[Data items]
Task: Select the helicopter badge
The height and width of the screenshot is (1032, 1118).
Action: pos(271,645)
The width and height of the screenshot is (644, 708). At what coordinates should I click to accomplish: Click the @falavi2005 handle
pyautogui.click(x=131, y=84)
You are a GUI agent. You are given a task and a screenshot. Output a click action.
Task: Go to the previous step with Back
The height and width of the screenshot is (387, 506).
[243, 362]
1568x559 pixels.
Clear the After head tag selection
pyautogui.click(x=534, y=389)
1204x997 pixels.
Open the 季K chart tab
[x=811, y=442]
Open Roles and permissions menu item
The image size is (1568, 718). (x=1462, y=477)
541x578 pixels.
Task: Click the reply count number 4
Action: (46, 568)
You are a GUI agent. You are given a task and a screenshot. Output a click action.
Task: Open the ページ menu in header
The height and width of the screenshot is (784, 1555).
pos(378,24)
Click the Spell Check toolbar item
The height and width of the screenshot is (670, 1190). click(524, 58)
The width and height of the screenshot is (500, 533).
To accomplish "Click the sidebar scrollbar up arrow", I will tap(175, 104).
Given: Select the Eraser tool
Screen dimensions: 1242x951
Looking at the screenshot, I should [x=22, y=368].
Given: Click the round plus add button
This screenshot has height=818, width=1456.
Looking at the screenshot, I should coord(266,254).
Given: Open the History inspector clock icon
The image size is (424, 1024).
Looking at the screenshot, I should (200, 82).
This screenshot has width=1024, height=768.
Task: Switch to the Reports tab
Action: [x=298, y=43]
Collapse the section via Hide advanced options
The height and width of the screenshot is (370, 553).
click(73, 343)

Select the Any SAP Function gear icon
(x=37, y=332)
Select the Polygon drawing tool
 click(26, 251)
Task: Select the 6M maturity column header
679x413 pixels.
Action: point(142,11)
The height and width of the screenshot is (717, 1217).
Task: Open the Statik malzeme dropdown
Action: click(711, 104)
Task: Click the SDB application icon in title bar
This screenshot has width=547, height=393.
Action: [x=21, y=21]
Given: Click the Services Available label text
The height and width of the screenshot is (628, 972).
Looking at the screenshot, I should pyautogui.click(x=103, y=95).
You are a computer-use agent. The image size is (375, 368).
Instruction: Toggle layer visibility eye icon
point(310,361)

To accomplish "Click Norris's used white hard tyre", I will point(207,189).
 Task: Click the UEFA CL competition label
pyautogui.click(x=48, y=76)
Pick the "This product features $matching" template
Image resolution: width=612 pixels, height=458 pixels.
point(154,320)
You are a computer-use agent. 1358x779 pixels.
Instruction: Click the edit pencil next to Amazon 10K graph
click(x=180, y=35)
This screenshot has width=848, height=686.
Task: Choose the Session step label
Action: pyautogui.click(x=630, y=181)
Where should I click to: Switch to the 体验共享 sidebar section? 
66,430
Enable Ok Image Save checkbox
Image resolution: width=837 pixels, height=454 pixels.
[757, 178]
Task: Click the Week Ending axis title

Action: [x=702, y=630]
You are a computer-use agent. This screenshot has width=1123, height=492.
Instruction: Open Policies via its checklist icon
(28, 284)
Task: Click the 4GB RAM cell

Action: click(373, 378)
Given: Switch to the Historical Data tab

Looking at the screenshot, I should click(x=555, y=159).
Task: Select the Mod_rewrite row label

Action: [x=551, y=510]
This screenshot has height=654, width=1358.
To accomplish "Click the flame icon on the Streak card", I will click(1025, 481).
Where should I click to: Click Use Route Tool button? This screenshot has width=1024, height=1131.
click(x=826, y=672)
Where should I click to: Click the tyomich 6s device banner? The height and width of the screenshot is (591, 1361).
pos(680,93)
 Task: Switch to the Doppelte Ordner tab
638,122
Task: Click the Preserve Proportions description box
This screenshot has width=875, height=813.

## WHAT TO WORK ON
The expected answer is every line in the data above that carries the string "header".

## WRITTEN RESPONSE
Task: Open the ページ menu in header
Task: Select the 6M maturity column header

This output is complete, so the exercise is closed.